### Directions for this task
Print verbatim every line starting at the one that contains "The image size is (1568, 484)." and ending at the final line of the records; include both endpoints.

### Available data
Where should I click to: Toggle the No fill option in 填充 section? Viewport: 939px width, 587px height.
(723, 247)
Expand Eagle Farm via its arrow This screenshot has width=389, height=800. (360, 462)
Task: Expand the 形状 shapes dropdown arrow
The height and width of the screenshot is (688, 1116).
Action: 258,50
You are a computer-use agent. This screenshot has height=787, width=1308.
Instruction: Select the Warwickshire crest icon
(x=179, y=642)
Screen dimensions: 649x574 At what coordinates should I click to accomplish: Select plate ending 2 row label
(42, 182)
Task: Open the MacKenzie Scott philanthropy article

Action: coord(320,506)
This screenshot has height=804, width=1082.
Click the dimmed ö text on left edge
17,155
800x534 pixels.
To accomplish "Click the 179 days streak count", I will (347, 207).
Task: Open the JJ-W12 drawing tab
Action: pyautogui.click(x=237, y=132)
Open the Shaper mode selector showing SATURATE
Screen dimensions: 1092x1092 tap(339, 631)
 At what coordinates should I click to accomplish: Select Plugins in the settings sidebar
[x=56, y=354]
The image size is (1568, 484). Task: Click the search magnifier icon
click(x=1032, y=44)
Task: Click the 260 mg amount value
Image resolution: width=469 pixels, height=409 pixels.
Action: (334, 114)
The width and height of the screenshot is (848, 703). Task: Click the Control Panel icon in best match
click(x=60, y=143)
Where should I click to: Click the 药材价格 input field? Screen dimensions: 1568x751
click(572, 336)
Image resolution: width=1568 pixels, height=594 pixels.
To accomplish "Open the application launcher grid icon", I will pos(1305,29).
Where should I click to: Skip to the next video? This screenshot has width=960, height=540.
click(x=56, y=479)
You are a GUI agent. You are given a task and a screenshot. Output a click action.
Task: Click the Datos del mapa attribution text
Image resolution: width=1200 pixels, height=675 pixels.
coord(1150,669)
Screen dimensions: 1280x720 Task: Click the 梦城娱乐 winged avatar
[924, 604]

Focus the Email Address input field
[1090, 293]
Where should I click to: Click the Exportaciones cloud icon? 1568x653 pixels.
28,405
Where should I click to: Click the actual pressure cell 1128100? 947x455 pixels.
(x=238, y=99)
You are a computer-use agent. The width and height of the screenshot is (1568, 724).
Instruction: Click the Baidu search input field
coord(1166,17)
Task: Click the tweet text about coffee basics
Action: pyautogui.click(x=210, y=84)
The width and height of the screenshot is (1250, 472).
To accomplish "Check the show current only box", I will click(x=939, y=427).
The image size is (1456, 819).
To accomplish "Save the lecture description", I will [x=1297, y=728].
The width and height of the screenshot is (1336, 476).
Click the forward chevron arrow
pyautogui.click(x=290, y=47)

### Response
The image size is (1568, 484). Task: Click the search magnifier icon
click(x=1032, y=44)
Task: Click the 260 mg amount value
Image resolution: width=469 pixels, height=409 pixels.
Action: (334, 114)
The width and height of the screenshot is (848, 703). Task: Click the Control Panel icon in best match
click(x=60, y=143)
Where should I click to: Click the 药材价格 input field? Screen dimensions: 1568x751
click(572, 336)
Image resolution: width=1568 pixels, height=594 pixels.
To accomplish "Open the application launcher grid icon", I will pos(1305,29).
Where should I click to: Skip to the next video? This screenshot has width=960, height=540.
click(x=56, y=479)
You are a GUI agent. You are given a task and a screenshot. Output a click action.
Task: Click the Datos del mapa attribution text
Image resolution: width=1200 pixels, height=675 pixels.
coord(1150,669)
Screen dimensions: 1280x720 Task: Click the 梦城娱乐 winged avatar
[924, 604]

Focus the Email Address input field
[1090, 293]
Where should I click to: Click the Exportaciones cloud icon? 1568x653 pixels.
28,405
Where should I click to: Click the actual pressure cell 1128100? 947x455 pixels.
(x=238, y=99)
You are a computer-use agent. The width and height of the screenshot is (1568, 724).
Instruction: Click the Baidu search input field
coord(1166,17)
Task: Click the tweet text about coffee basics
Action: pyautogui.click(x=210, y=84)
The width and height of the screenshot is (1250, 472).
To accomplish "Check the show current only box", I will click(x=939, y=427).
The image size is (1456, 819).
To accomplish "Save the lecture description", I will [x=1297, y=728].
The width and height of the screenshot is (1336, 476).
Click the forward chevron arrow
pyautogui.click(x=290, y=47)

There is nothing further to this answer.